#### TASK DIRECTIONS
The line containing "Task: Click the" and each line after it, through the final line of the data, are to be retyped exactly, with pictures left out.

++++ DATASET EXTRACT

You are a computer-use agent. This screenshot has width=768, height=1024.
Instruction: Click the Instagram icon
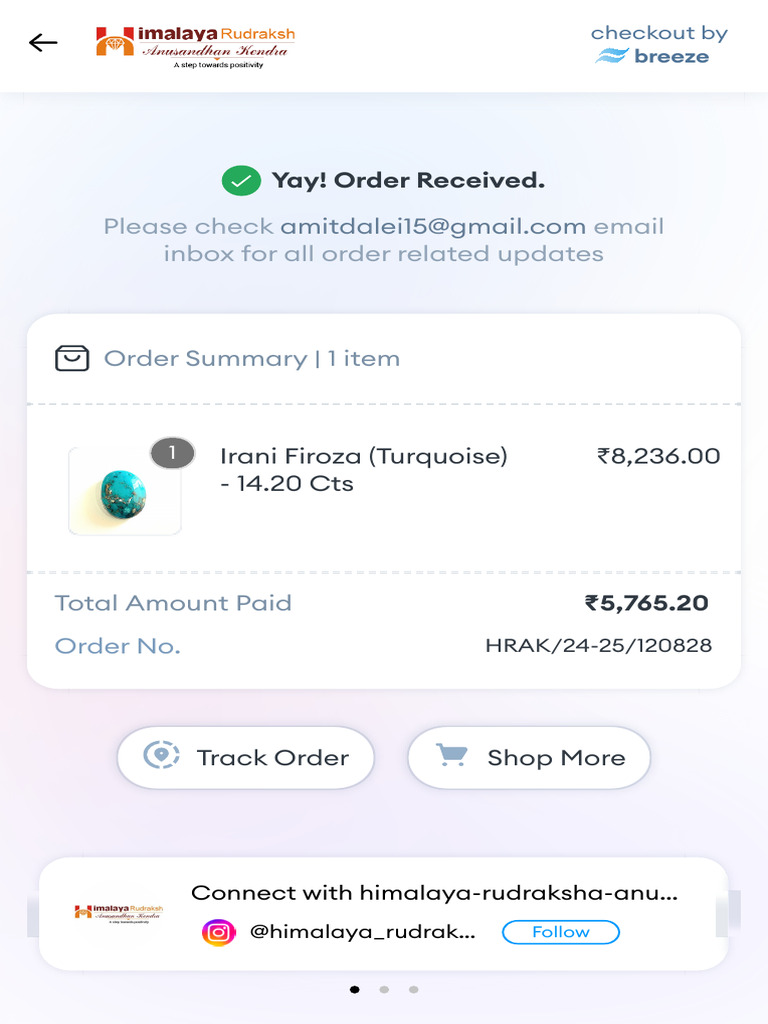click(219, 932)
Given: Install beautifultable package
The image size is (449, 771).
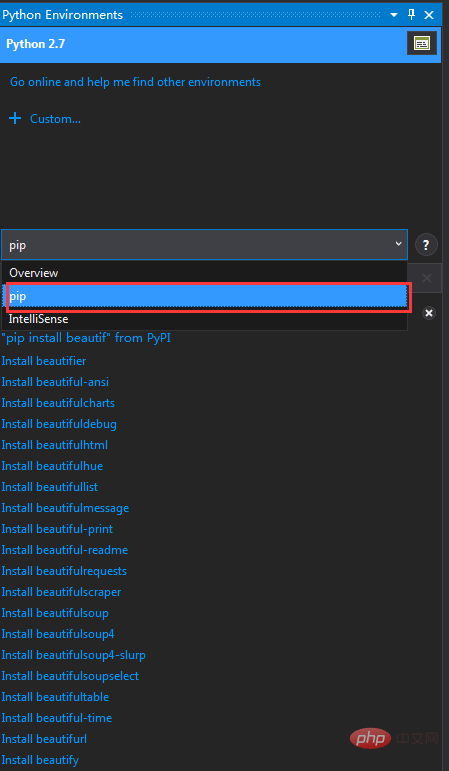Looking at the screenshot, I should pos(56,697).
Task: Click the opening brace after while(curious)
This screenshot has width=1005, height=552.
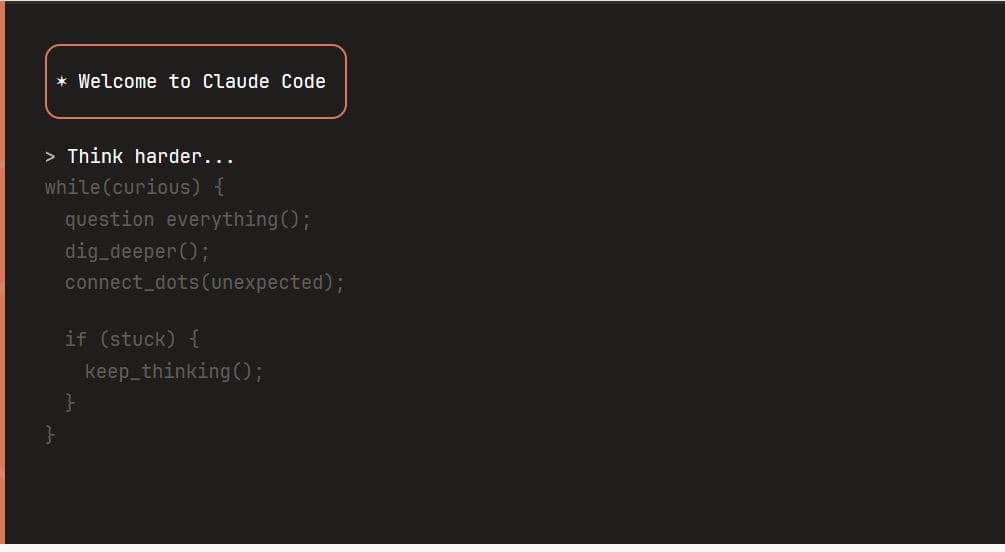Action: pyautogui.click(x=219, y=188)

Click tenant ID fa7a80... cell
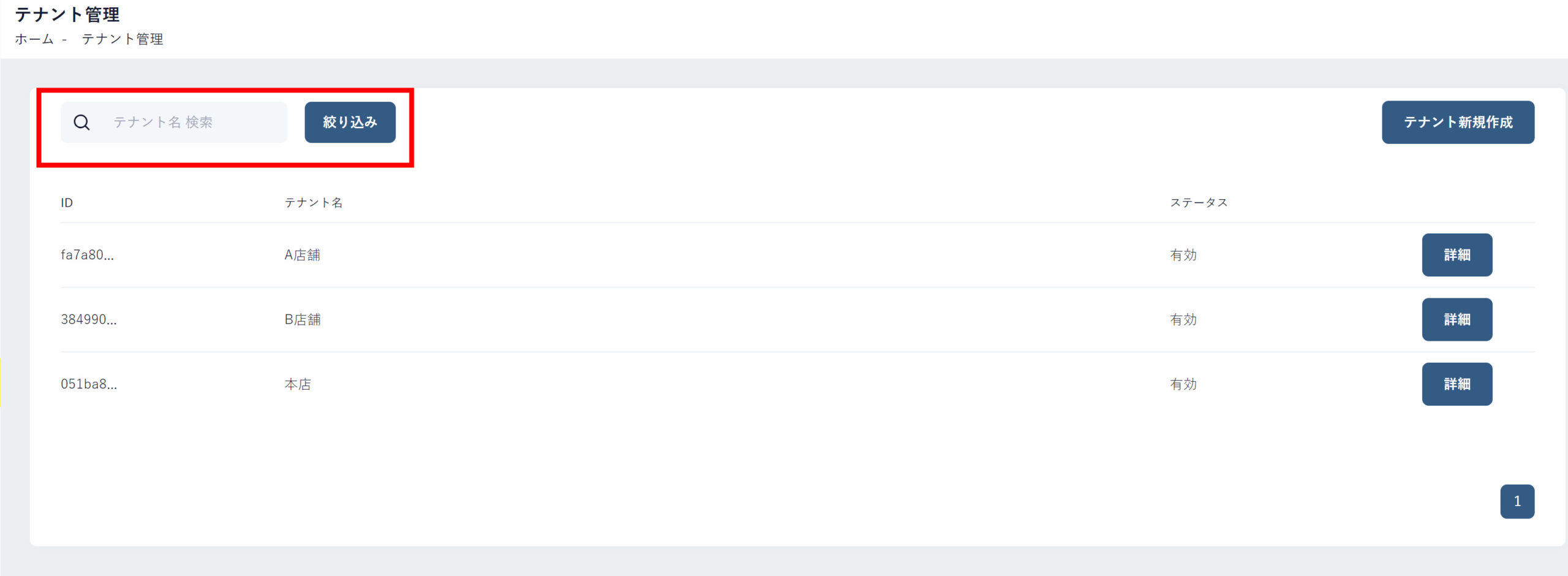[x=87, y=255]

++++++++

#### WRITTEN SOLUTION
Task: Click the opening brace after while(curious)
This screenshot has width=1005, height=552.
Action: pyautogui.click(x=219, y=188)

Click tenant ID fa7a80... cell
[x=87, y=255]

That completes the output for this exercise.